A ordem de Doughty surge no seguimento de um processo interposto pelo procurador-geral do Estado da Louisiana, Jeff Landry, e o antigo procurador-geral do Estado do Missouri, Eric Schmitt. Os queixosos alegaram que o Governo Federal norte-americano violou a Primeira Emenda, tendo invocado, entre vários exemplos, casos de censura de publicações que visaram Hunter Biden, ou que defendiam a teoria da fuga de laboratório do SARS-CoV-2.
A acusação de censura imputada por Landry e Schmitt à Administração Biden teve eco nas palavras de Terry A. Doughty, que concluiu que “se as alegações feitas pelos queixosos forem verdadeiras, o presente caso provavelmente envolve o maior ataque contra a liberdade de expressão na História dos Estados Unidos”.
De entre as organizações com as quais o Governo Federal norte-americano deixa de poder comunicar com o intuito de suprimir publicações nas redes sociais, estão entidades externas, como o Virality Project e o Stanford Internet Observatory, que já tinham sido alvo de escrutínio mediático aquando da divulgação dos Twitter Files.
De facto, os documentos internos da rede social divulgados com a autorização de Elon Musk, aquando da sua aquisição do Twitter no ano passado, avolumaram o debate em torno de um aparente conluio entre funcionários governamentais e a Big Tech para limitar a liberdade de expressão no mundo digital.
Esta decisão em defesa da liberdade de expressão foi contestada por alguns círculos, mas aplaudida por outros, sobretudo jornalistas, cientistas e académicos que foram alvo de censura pelas suas opiniões sobre a pandemia. Nesta lista, constam Andrew Lowenthal e Paul D. Thacker, que foram, aliás, recentemente entrevistados pelo PÁGINA UM.
No Twitter, Thacker respondeu a uma alegação da Casa Branca, que rejeitou ter pressionado as plataformas tecnológicas para censurar conteúdos. O jornalista, que participou na divulgação dos Twitter Files, aludiu especificamente a um e-mail de Rob Flaherty, no qual o funcionário da Administração Biden reagia de forma acesa e autoritária à recusa do Facebook em restringir algumas contas. “Vocês estão a falar a sério, porra?

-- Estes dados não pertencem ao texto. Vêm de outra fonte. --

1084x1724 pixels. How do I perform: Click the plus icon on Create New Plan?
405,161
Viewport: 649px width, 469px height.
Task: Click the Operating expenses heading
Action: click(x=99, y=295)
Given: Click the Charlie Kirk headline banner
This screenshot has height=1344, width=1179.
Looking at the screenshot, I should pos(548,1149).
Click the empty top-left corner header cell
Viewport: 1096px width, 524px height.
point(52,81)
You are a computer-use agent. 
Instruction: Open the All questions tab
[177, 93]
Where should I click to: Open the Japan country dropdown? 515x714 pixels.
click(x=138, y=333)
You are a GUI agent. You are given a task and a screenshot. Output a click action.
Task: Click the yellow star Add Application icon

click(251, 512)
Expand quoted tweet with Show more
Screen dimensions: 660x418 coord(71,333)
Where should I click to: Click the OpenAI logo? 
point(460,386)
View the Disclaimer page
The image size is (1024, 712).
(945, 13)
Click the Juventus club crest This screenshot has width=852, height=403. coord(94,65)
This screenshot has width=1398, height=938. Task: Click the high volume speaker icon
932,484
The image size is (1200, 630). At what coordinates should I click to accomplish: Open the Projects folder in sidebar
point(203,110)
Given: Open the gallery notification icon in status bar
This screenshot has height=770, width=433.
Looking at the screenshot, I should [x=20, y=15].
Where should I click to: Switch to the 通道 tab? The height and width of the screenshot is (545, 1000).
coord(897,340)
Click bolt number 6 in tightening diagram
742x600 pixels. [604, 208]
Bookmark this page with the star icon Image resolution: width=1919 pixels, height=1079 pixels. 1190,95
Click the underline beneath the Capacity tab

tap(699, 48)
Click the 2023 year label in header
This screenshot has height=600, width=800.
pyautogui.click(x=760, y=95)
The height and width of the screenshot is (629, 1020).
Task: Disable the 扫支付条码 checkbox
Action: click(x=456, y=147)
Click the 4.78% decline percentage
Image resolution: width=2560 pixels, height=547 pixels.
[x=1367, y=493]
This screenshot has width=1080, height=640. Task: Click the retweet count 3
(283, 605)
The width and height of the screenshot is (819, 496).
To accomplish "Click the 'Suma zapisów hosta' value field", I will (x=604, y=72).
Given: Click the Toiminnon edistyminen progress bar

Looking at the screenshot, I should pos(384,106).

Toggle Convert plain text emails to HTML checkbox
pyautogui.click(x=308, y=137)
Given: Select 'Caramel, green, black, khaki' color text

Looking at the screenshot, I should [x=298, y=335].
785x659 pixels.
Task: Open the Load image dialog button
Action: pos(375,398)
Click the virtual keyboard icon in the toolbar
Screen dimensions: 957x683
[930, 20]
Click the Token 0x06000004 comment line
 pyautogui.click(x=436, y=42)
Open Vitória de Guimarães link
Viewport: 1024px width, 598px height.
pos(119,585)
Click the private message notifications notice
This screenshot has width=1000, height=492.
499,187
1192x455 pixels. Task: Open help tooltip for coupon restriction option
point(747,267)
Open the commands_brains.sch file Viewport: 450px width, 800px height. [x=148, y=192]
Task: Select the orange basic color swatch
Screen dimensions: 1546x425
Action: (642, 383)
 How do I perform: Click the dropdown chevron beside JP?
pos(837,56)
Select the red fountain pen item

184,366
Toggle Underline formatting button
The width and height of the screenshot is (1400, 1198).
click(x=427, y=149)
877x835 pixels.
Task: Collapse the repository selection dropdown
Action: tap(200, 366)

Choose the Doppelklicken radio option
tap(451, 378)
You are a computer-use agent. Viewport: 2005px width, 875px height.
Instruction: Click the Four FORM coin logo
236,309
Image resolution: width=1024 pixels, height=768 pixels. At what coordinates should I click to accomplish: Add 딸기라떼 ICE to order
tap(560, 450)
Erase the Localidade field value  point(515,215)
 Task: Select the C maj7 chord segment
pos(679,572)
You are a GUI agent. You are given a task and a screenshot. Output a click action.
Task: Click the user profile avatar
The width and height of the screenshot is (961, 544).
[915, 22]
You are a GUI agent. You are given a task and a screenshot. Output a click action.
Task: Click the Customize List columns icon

Eu quero uma resposta sobre o que aconteceu aqui e quero-a hoje”, recorda Thacker numa publicação partilhada.
Para além dos procuradores-gerais, o processo foi também encabeçado por dois epidemiologistas que contestaram a gestão da pandemia, Jayanta Bhattacharya e Martin Kulldorff, Aaron Kheriatv, um professor demitido da Universidade da Califórnia pela sua recusa da vacina para a covid-19, Jill Hines, da associação Health Freedom Louisiana, e Jim Hoft, do site Gateway Pundit.
As reacções à ordem de Doughty foram mistas, demonstrativas das fortes clivagens ideológicas, com os democratas a serem mais favoráveis a um melhor controlo daquilo que se convencionou chamar desinformação, mas que se transforma em mera censura como arma de silenciamento.
Certo é que o procurador-geral da Louisiana apelidou a decisão como “histórica”, enquanto o procurador-geral do estado do Missouri festejou efusivamente no Twitter: “Feliz aniversário, América! Tens a tua Primeira Emenda de volta!”.
O New York Times, que adianta que esta decisão judicial pode ter “implicações significativas na Primeira Emenda”, tentou obter comentários das plataformas mas sem sucesso. E diz também que a Casa Branca deverá recorrer da decisão.